Deforestation and forest degradation are important drivers of global warming and biodiversity loss. As a major economy and commodity-consuming market, the EU took a decisive step towards forest protection with the EUDR, as agreed upon in December 2022 by the European Commission, Council and Parliament. The Regulation will prohibit the placing on the EU market of certain products that are linked to deforestation and/or not produced according to applicable local laws in producing countries.
“Combating deforestation should go hand in hand with creating incentives for a transition to a more sustainable use of natural resources, which will help preserve more intact forests, stimulate market opportunities for sustainable coffee products, and ensure responsible consumption,” says ICO’s Executive Director Vanúsia Nogueira.

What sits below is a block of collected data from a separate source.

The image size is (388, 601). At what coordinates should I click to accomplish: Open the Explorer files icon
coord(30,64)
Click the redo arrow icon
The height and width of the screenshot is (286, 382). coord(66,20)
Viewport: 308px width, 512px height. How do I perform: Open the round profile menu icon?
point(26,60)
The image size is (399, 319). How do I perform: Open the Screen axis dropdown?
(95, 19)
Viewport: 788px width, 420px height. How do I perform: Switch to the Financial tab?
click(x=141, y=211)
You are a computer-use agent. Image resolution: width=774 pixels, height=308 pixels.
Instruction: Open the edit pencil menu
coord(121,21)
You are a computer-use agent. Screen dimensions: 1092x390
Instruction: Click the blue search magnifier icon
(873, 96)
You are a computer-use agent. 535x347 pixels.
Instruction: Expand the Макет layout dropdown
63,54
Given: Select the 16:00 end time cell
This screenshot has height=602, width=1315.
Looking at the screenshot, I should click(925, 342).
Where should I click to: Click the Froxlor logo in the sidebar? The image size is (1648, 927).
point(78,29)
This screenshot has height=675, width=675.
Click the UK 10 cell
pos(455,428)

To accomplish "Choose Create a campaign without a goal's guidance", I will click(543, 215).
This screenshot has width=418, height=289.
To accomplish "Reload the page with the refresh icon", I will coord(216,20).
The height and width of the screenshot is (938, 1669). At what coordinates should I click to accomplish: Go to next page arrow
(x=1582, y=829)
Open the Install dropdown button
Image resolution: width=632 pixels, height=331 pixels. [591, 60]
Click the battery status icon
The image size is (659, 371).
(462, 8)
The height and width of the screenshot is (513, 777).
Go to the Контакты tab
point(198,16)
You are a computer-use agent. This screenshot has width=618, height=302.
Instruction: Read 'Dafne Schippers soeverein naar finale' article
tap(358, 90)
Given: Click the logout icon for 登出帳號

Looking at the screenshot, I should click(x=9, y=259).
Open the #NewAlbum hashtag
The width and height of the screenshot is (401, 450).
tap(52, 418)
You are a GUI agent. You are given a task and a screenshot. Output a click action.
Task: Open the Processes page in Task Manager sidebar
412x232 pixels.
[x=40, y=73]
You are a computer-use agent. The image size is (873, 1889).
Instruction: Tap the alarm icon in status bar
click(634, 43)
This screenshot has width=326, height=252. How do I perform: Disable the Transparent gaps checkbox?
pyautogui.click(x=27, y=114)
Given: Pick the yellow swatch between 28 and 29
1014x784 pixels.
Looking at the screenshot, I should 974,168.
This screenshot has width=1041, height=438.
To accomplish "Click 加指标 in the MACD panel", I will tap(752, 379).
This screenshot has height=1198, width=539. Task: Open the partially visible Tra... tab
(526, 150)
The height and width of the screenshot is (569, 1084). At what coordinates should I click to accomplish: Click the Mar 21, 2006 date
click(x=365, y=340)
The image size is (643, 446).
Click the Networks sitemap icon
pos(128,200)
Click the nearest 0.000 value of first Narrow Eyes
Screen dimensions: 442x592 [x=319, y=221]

Working alongside with the European Union, other coffee consuming and producing countries, the private sector, and key actors within the CPPTF, the ICO serves as a strategic partner and a central platform to ensure dialogue and action, advocating for a transition to a more sustainable and circular use of resources that contributes to the resilience of the coffee sector and environmental protection.
During the webinar, interventions focused on the need for concerted public and private action to increase resource efficiency, fundamentally shifting consumption patterns and production processes that support sustainable production and responsible consumption.
The webinar also represented an opportunity for the audience to share valuable examples of actions and tools already available and implemented in producer countries, such as Brazil and Costa Rica. They shared the efforts of supporting sustainable production and conservation, especially in at-risk landscapes, to foster conservation impact on the ground and build future-proof landscapes, adding value to their products in compliance with the necessary eco-transformation of the coffee supply-chain.
“The new EU regulation could be an opportunity to reinforce the cooperation between farmers, businesses and governments towards the adoption of a systemic approach to sustainable sourcing. As a depositary of the only trade instrument for coffee diplomacy and action, the International Coffee Agreement, the ICO and its Coffee Public Private Task Force will be in a position to assist all stakeholders and partners in bridging the gap between aspiration and implementation,” says Massimiliano Fabian, Chair of the International Coffee Council.